Coronavirus, la denuncia di un lavoratore: “Un collega è morto e l'azienda non ci tutela”
Iene.it raccoglie la testimonianza del dipendente di uno stabilimento napoletano, in cui lavorano oltre 1000 persone. “L’azienda non ha fatto nulla dopo che si è saputo che il nostro collega, un uomo di 48 anni, era positivo al Covid-19. Continuiamo a lavorare, ma abbiamo tanta paura”
“Abbiamo saputo, da familiari e amici, che un nostro collega di 48 anni è morto di Covid-19, ma l’azienda non ha fermato la produzione e Ats non ha attuato misure di tutela appena saputo della sua positività”. A parlare è un lavoratore della Seda Italy di Arzano, nel napoletano, azienda che impiega un migliaio di persone e che si occupa di packaging per alimenti.
Il lavoratore chiede di mantenere l’anonimato perché ha paura delle possibili ripercussioni da parte dell’azienda. “Il nostro collega, che faceva il manutentore elettrico in tutti i reparti, ha lavorato con noi fino al 16 marzo”, racconta. “Poi si è ammalato e fino al 21 è stato a casa in malattia.

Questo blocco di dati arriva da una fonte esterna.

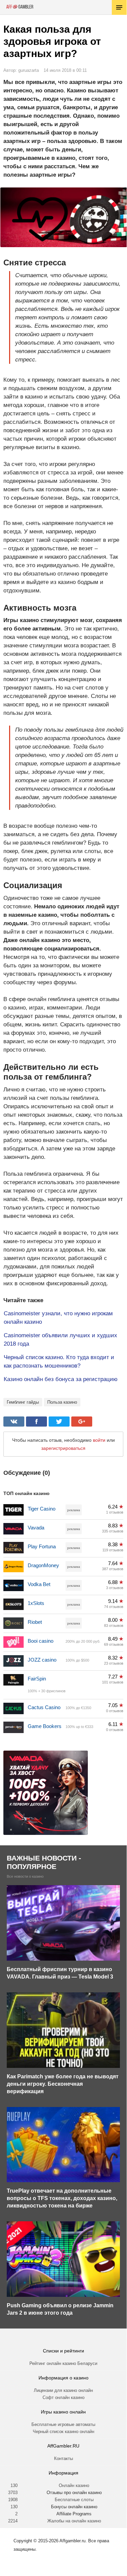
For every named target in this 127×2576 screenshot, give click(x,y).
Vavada (36, 1527)
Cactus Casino (44, 1707)
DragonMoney (43, 1565)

Dal 21 non abbiamo più saputo nulla, per poi scoprire che era stato ricoverato in isolamento a Napoli, dove, credo attorno al 24, ha scoperto di essere stato contagiato. Poi è arrivata, da familiari e amici, la tremenda notizia della sua morte, il 30 marzo”.
“Noi che lavoriamo nella linea produttiva siamo abbastanza distanti l’uno dall’altro ma lui, da manutentore, girava ovunque, a contatto con persone di tutti i reparti. L’azienda dice che non ne sapeva nulla, ma qualcosa non mi quadra. L’Ats, appena saputo della sua morte, ha messo in quarantena l’intero stabile in cui abitava e non contatta l’azienda e questa non prende ulteriori misure?”.
A sollevare la questione nei giorni scorsi è stato il sindacato Cgil, che in una lettera del 30 marzo si chiedeva come mai l’azienda, almeno a partire dalla data della positività del collega, non avesse attivato il protocollo di sicurezza Covid-19. “Chiediamo di verificare il motivo per il quale dal giorno di accertamento del contagio del dipendente non sia stata messa in atto la consueta procedura prevista dai vari DPCM e dal protocollo di intesa del 14 marzo 2020, ovvero a oggi non sia ancora pervenuta alcuna comunicazione ufficiale del datore di lavoro, circa le misure da intraprendere a tutela della salute dell’intera maestranza”.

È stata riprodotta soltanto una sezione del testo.